> SELECTED EXTRACT
------------------------
Stockmoves Tutorials:
Chapter 2. - Maya Advanced Techniques -

In this chapter we're going to make you more familiar with some advanced techniques on setting up skeleton structures.  Some of these techniques you might already be familiar with because they can also be used in skeletons that are built for keyframe animation. We are showing you here how these skeletons can also be used in conjunction with Stockmoves data. 

2.1 Creating Offsets

What we demonstrated in the previous tutorial was how to directly constrain your skeleton to the Stockmoves data. However, in most cases you may want some kind of offset control built in. What this allows you to do, for example, is make an arm bend more or less to prevent it from penetrating other body parts. This is especially useful if your character has drastically different proportions compared to a normal human.

You can do this for all of the different elements, or just for a couple (like the arms). It depends on how much control you want or need.

The whole idea is that instead of directly constraining the skeleton to the Stockmoves element, we parent a locator under the Stockmoves element and then constrain the skeleton element to that locator. Then we can use that null to have overriding offset control. Ok, lets get started.

Just like in the previous tutorial, we have our Stockmoves data in yellow and our (default) skeleton in purple loaded up in a single scene. We're going to use the offset technique on the left upper arm, forearm, and hand. 

We will start by creating three locators (green) which will be used as the offset controls

The three locators ready for action

Now parent the first locator to the upper arm.

Parenting the first offset locator

Parenting the second offset locator

And group the third locator to the hand.

Parenting the third offset locator

Translate the locators into a more comfortable place. The best method is to place them next to the joint they are parented to, but outside of the character so you can still easily pick them if needed. Also, set all of the rotations of the locators to 0,0,0 so that they line up with the Stockmoves elements they are parented to. When you reset the rotation of the locators, they can become very skewed. If the skewing adds too much clutter to your view ports, you can go into the attribute editor for each locator, turn on display handle and then set the scale of the locator to 0.1,0.1,0.1.
------------------------
> SHORT PROBLEM 1
Put the records from the line with "At what coordinates should I click to accomplish: Click" up to and including the line with "I will point(788,360)." into a numbered list, leaving out any blank lines.

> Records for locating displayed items
------------------------
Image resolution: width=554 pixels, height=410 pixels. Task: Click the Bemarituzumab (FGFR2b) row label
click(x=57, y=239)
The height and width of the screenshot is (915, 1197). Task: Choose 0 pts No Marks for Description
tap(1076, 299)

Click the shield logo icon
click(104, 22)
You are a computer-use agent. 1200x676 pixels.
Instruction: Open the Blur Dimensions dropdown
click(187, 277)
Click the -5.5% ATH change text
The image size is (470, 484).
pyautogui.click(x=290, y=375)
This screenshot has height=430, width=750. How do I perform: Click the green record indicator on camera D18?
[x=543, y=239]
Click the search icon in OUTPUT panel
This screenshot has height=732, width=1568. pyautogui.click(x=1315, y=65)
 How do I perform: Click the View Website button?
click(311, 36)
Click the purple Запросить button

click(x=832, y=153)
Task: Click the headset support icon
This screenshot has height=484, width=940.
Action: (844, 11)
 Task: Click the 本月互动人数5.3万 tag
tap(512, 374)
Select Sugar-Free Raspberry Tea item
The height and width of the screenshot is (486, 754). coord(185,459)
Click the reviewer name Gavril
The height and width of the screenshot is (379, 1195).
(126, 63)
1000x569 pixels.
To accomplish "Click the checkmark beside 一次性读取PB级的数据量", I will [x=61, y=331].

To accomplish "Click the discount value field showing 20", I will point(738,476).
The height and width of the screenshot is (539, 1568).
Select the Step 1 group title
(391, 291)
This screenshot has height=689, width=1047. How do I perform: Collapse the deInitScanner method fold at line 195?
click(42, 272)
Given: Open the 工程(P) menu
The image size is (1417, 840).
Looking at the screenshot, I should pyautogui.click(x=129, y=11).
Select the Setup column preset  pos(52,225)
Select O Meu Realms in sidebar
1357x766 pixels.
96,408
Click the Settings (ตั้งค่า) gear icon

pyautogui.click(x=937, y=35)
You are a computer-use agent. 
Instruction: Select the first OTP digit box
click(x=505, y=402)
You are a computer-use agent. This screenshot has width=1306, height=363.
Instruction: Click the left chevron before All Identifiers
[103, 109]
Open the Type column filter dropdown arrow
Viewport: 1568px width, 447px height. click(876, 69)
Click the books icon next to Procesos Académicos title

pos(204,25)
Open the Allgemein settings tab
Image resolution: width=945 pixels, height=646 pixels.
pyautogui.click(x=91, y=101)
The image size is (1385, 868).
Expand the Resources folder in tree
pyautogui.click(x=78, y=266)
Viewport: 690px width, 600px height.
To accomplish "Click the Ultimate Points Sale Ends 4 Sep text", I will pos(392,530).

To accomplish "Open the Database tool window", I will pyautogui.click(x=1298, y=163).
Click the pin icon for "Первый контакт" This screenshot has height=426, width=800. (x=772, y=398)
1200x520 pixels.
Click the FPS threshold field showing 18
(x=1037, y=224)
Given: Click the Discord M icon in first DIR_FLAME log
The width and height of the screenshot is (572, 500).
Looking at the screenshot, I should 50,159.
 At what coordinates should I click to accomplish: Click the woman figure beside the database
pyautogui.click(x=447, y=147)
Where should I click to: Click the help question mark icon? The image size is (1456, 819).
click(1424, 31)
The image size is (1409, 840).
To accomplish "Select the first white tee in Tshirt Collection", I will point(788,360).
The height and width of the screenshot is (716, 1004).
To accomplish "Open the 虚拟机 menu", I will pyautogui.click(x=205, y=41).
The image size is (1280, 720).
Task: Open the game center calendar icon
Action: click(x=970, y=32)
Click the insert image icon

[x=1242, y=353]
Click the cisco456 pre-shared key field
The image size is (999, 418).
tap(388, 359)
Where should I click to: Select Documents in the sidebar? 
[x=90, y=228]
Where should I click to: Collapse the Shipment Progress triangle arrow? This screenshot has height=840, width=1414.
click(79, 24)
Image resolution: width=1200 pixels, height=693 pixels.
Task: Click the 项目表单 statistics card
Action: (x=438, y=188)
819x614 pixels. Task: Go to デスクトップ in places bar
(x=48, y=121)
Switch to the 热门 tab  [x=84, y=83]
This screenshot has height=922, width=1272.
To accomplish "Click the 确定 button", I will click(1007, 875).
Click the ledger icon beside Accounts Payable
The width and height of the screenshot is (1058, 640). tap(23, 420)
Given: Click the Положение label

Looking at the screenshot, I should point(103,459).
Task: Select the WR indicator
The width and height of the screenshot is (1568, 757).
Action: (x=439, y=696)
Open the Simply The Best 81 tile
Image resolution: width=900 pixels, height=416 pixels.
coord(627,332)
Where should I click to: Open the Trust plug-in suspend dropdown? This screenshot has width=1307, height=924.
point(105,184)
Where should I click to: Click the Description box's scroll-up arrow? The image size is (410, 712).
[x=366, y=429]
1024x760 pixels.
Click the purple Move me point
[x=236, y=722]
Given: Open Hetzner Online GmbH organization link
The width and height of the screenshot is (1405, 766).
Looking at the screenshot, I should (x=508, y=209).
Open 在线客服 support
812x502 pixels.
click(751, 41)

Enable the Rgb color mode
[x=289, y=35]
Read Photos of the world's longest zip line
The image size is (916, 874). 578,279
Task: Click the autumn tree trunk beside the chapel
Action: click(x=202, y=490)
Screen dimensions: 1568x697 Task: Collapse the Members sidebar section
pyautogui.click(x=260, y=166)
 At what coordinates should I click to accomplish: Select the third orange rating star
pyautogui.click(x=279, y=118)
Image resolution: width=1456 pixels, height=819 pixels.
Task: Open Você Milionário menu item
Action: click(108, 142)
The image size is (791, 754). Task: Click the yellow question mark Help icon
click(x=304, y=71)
------------------------
> SHORT PROBLEM 2
In the Maya advanced techniques tutorial, what scale can each locator be set to if its skewing clutters the viewports?

> FINAL RESULT 1
1.  At what coordinates should I click to accomplish: Click the woman figure beside the database
2. pyautogui.click(x=447, y=147)
3. Where should I click to: Click the help question mark icon? The image size is (1456, 819).
4. click(1424, 31)
5. The image size is (1409, 840).
6. To accomplish "Select the first white tee in Tshirt Collection", I will point(788,360).

> FINAL RESULT 2
0.1,0.1,0.1